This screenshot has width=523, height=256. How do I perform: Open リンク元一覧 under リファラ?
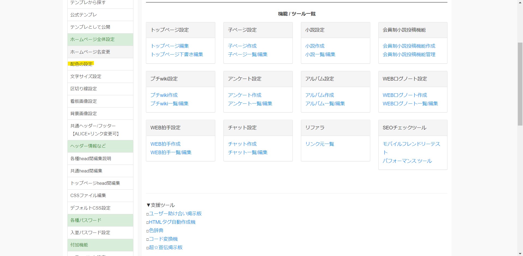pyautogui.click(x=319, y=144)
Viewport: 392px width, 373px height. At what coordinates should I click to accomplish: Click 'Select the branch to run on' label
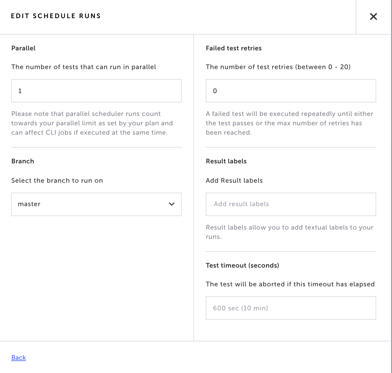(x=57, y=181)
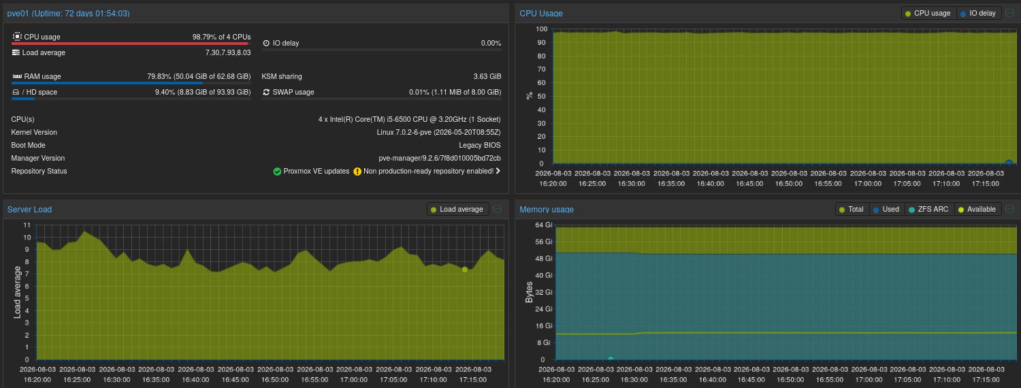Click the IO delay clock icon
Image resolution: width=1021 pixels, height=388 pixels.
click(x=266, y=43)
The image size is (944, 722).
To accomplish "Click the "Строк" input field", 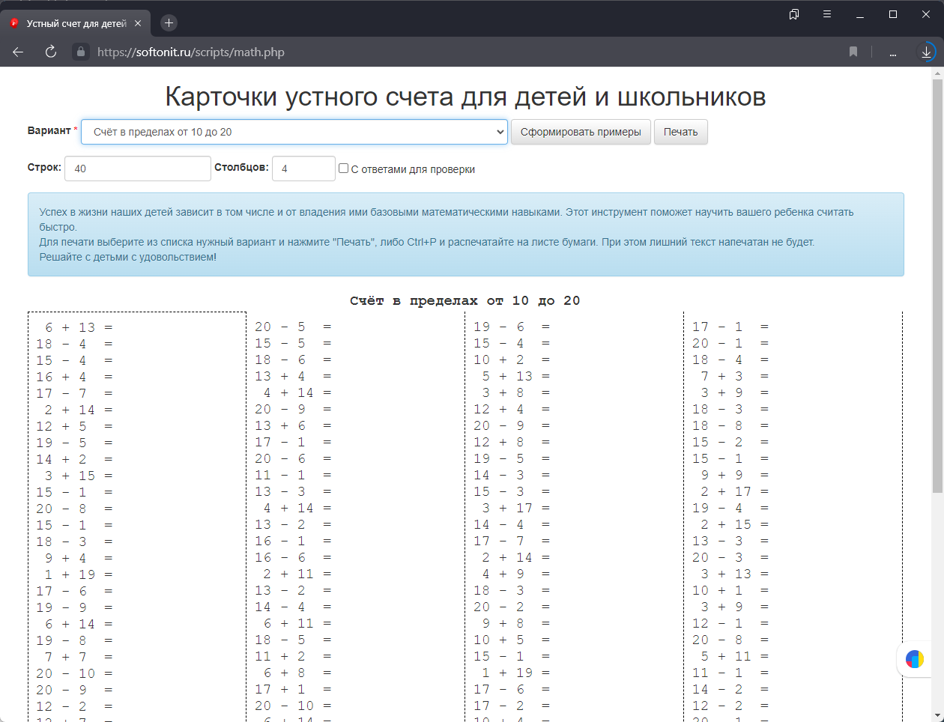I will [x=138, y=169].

++++++++++++++++++++

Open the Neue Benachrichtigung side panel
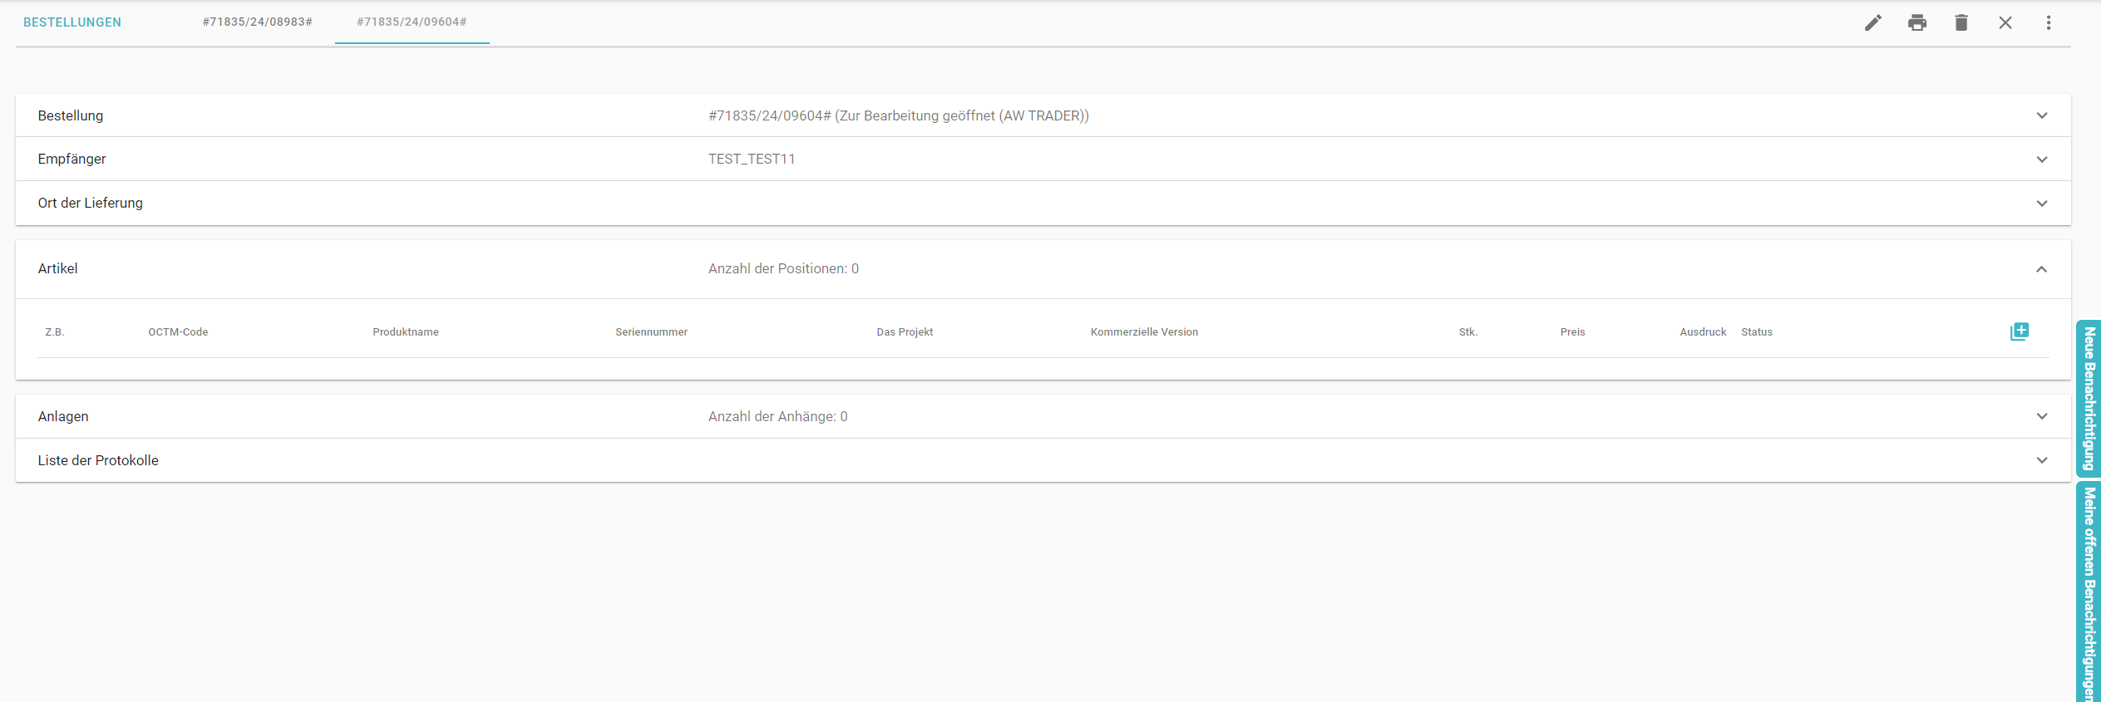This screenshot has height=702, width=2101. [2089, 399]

++++++++++++++++++++

EXERCISE PROMPT: When you reach the line containing "Viewport: 392px width, 373px" in the entries above, begin restating word for word, and stop once the line containing "The image size is (944, 722)." has been given. Omit the pictures.

RESPONSE:
Viewport: 392px width, 373px height. At what coordinates should I click to accomplish: Click 'Select the branch to run on' label
(x=57, y=181)
Click the IO delay clock icon
Image resolution: width=1021 pixels, height=388 pixels.
click(x=266, y=43)
The image size is (944, 722).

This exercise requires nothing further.